La justice bélarusse a condamné vendredi à de lourdes peines de prison onze étudiants et un professeur accusés d’avoir manifesté contre le président Alexandre Loukachenko, la répression qui vise le mouvement de contestation historique de 2020 s’amplifiant et touchant également médias et ONG.
Les services de sécurité ont parallèlement mené dans la journée vendredi une nouvelle vague de perquisitions chez au moins 18 journalistes indépendants, dont au moins trois ont été arrêtés, selon l’association bélarusse des journalistes.
Depuis des mois, le régime d’Alexandre Loukachenko emprisonne à tout va opposants, journalistes et militants pour mater définitivement la contestation née de sa réélection jugée frauduleuse à un cinquième mandat en août 2020.
Selon l’ONG de défense des droits humains Viasna, dix étudiants et un professeur jugés depuis mai pour avoir participé à des événements « violant gravement l’ordre public » dans leurs universités de Minsk ont été condamnés à deux ans et demi de prison, un onzième étudiant écopant de deux ans.
Expulsés de leurs universités respectives, tous ont été tous qualifiés de « prisonniers politiques » par Viasna.
Future génération de tolérance et de liberté
L’accusation a soutenu que « les protestations dans les universités visaient à une révision des résultats de l’élection présidentielle pour qu’elle ne soit pas reconnue par l’Union européenne et les Etats-Unis ».
« Je n’ai pas manifesté contre les autorités mais contre la violence. Nous sommes la future génération de la tolérance et de la liberté, nous sommes l’avenir de ce pays », a affirmé dans sa dernière déclaration une des condamnées, Anastassia Boulibenko, citée par une chaîne Telegram de soutien aux étudiants.
« Ces huit mois de prison n’ont pas pu me faire changer d’avis, mon dernier mot sera +liberté+ », a déclaré une autre, Iana Orobeïko.
Les étudiants ont souvent été à l’avant-garde des manifestations de 2020 et Amnesty International a indiqué dans un rapport que plusieurs centaines d’entre eux ont été arrêtés et condamnés à des amendes, et plus de 150 expulsés de leurs établissements.
Le média Radio Svoboda a de son côté affirmé vendredi sur la messagerie Telegram que des policiers étaient au domicile de son directeur, Valentin Jdanko, et que deux autres de ses reporters avaient été interpellés après une fouille.
Filiale de l’organisation Radio Free Europe/Radio Liberty (RFE/RL) financée par Washington, Radio Svoboda a couvert activement le mouvement de contestation de 2020.

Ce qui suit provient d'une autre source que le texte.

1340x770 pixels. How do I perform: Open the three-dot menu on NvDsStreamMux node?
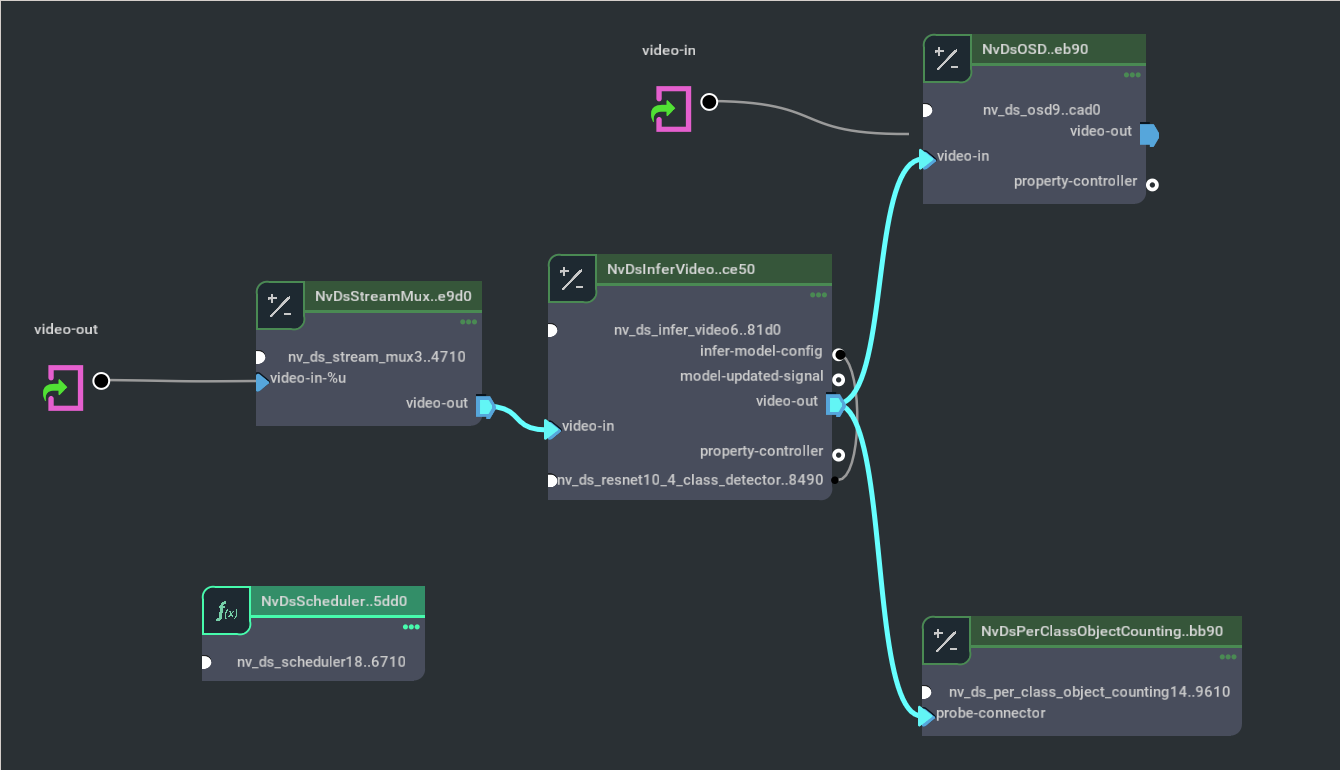[467, 321]
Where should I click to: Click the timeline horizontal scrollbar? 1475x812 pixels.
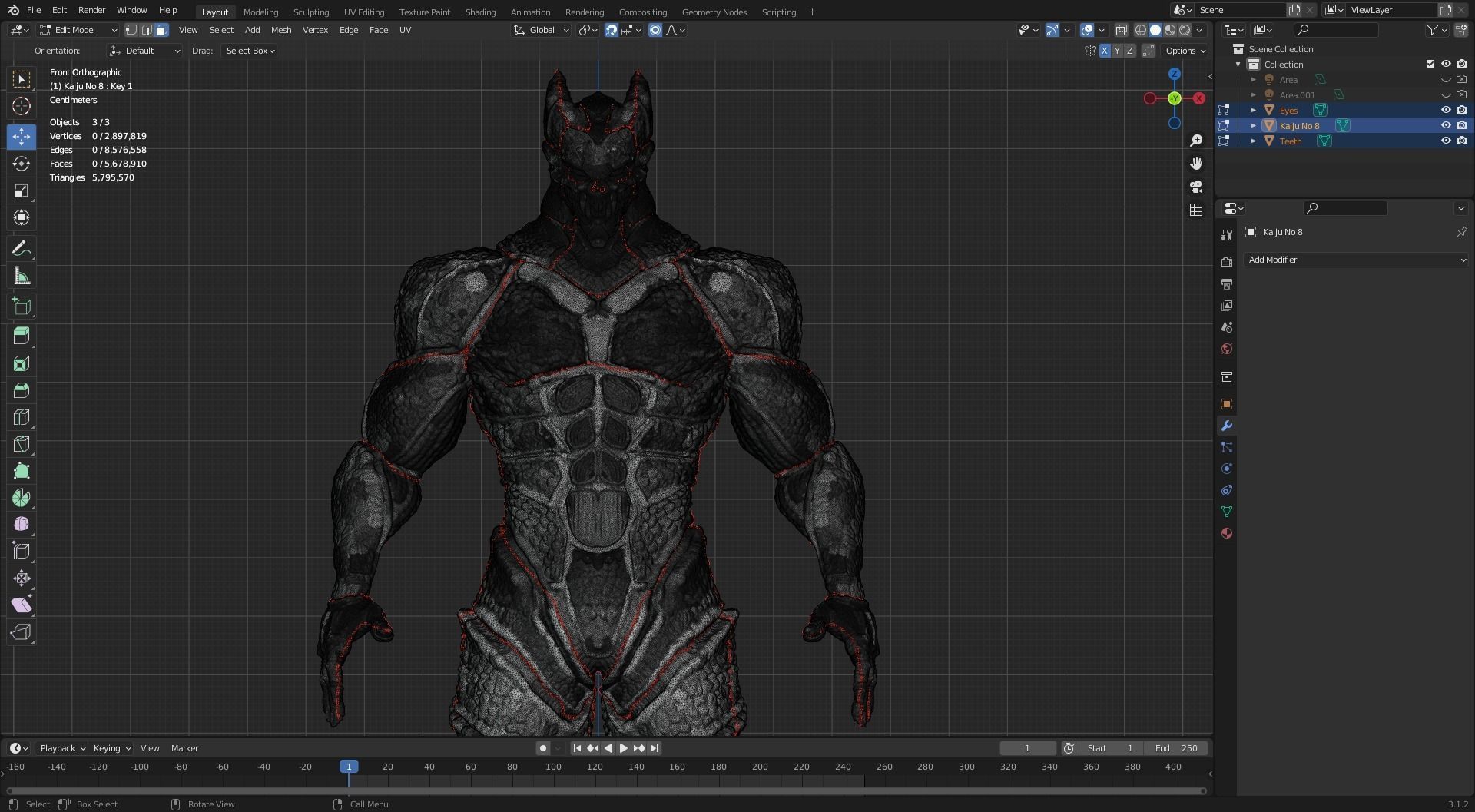click(x=605, y=790)
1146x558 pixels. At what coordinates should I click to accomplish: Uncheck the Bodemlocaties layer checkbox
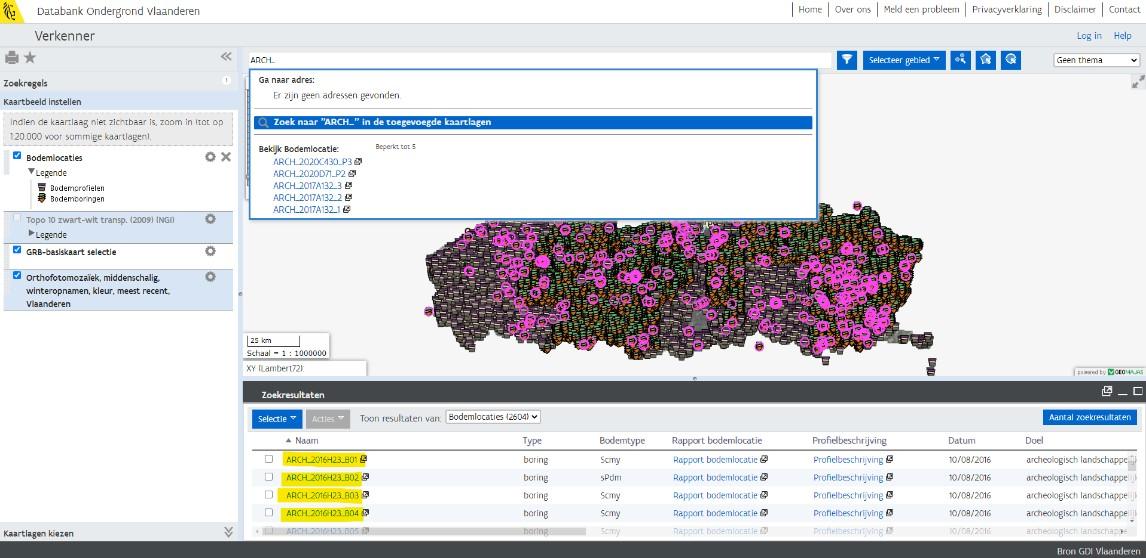click(x=18, y=156)
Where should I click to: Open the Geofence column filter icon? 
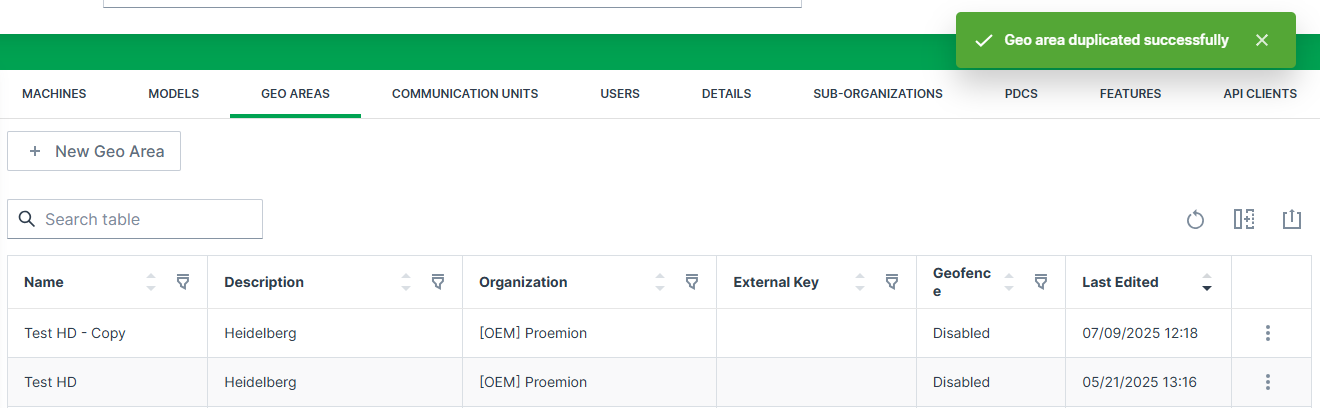click(1041, 282)
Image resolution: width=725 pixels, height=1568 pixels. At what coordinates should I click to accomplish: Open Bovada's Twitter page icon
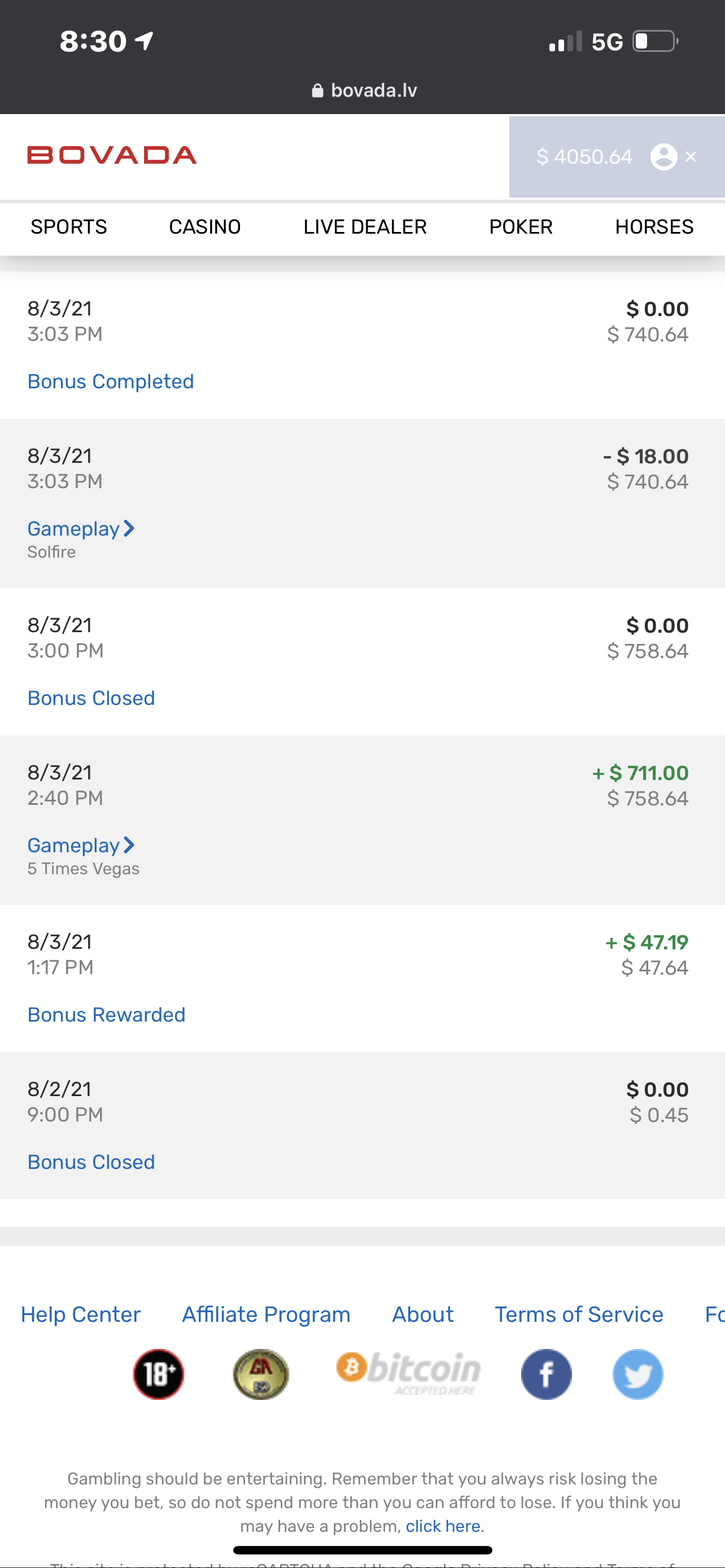(x=637, y=1374)
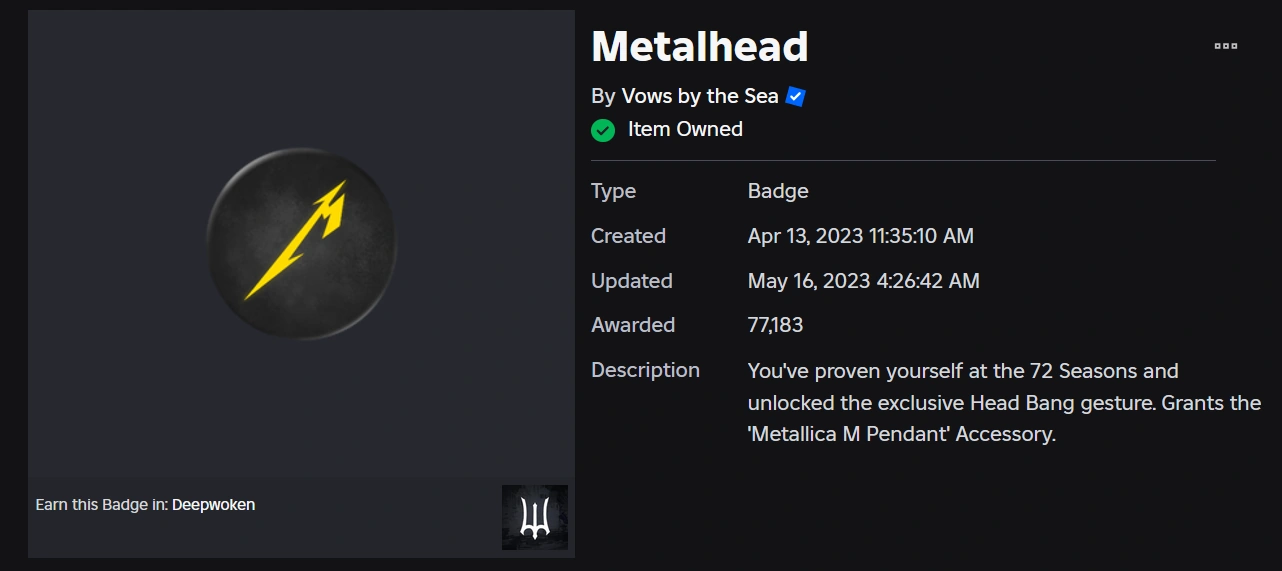Click the Deepwoken trident game icon

(x=535, y=517)
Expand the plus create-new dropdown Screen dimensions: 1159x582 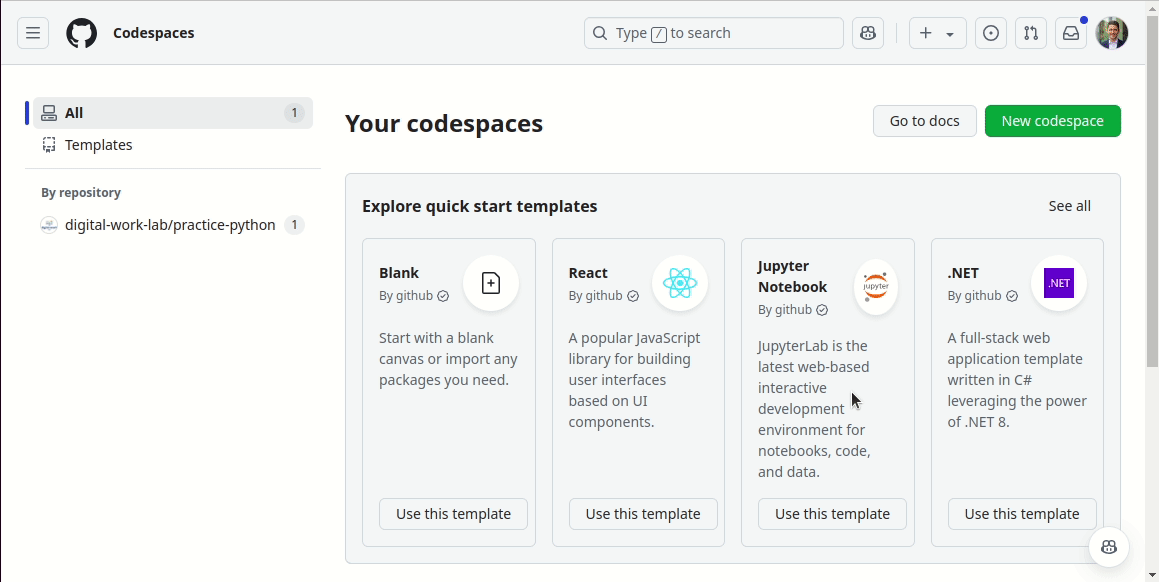[x=937, y=33]
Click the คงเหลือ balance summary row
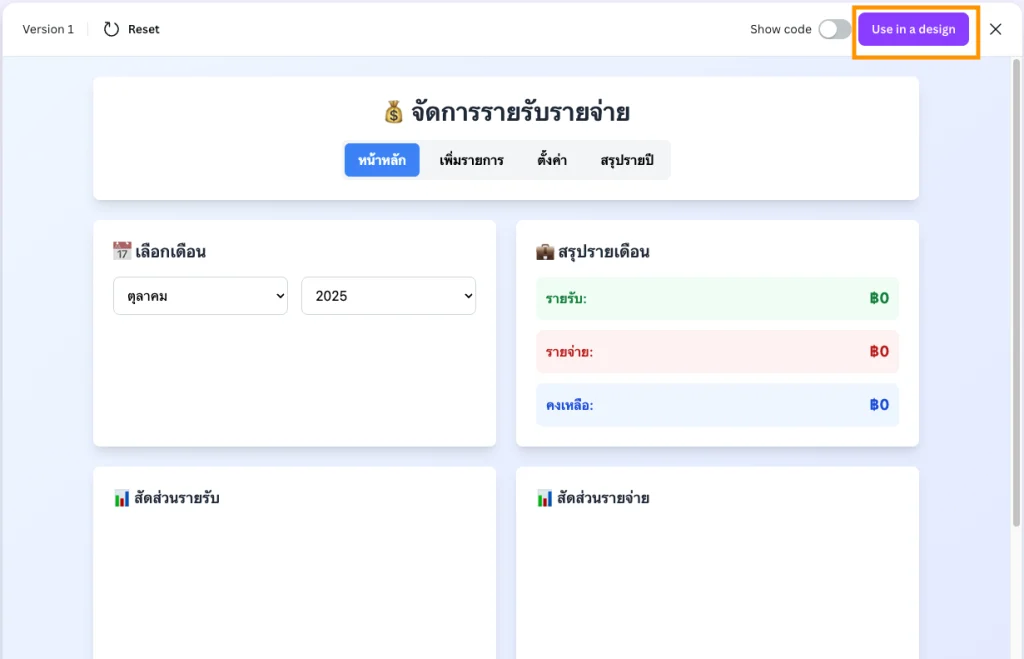1024x659 pixels. pyautogui.click(x=717, y=405)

Perquisitions chez au moins huit journalistes
Des perquisitions ont aussi été signalées chez au moins huit journalistes du média d’opposition Belsat, les domiciles des parents de deux autres reporters ayant été perquisitionnés à Brest (ouest).
« Un par un, le régime détruit chaque média qui ose dire la vérité sur ce qui se passe au Bélarus », a réagi la figure de l’opposition Svetlana Tikhanovskaïa, qui se rendra aux Etats-Unis à partir de dimanche.
La semaine dernière, les autorités avaient bloqué l’accès à Nacha Niva, un des principaux médias d’opposition, et effectué des perquisitions chez des médias indépendants et régionaux.
Mercredi et jeudi, elles ont perquisitionné une quinzaine d’organisations, dont les principaux groupes de défense des droits humains basés dans le pays. Dix employés de ces structures sont désormais détenus, dont le directeur de l’ONG Viasna.
Une « répression inacceptable »
La Haute Commissaire de l’ONU aux droits de l’homme, Michelle Bachelet, a dénoncé une « répression inacceptable » et l’Union européenne s’est insurgée contre une nouvelle vague de pressions visant à « faire taire toutes les voix dissidentes restantes ».
Rentrée des classes au Bélarus: moment important pour déterminer la dynamique du mouvement dans la durée.
Des professeurs sont en grève, des étudiants sont arrêtés alors qu’ils signent des pétitions, des officiels se rendent dans des classes pour dénoncer les manifestations. pic.twitter.com/T9UbOSHqAe— Мilàn Czerny (@milanczerny) September 1, 2020
Alexandre Loukachenko avait appelé mardi à « traduire en justice » les « sales ONG » cultivant, selon lui, « la terreur », lors d’une rencontre en Russie avec son principal allié, le président russe Vladimir Poutine.
En mai, les autorités avaient déjà arrêté un journaliste d’opposition en exil, Roman Protassevitch, en détournant l’avion de ligne à bord duquel il se trouvait, suscitant un tollé international.
Pour dénoncer la répression, l’Union européenne, les Etats-Unis et d’autres pays occidentaux ont pris des sanctions contre des responsables bélarusses et des secteurs économiques clés.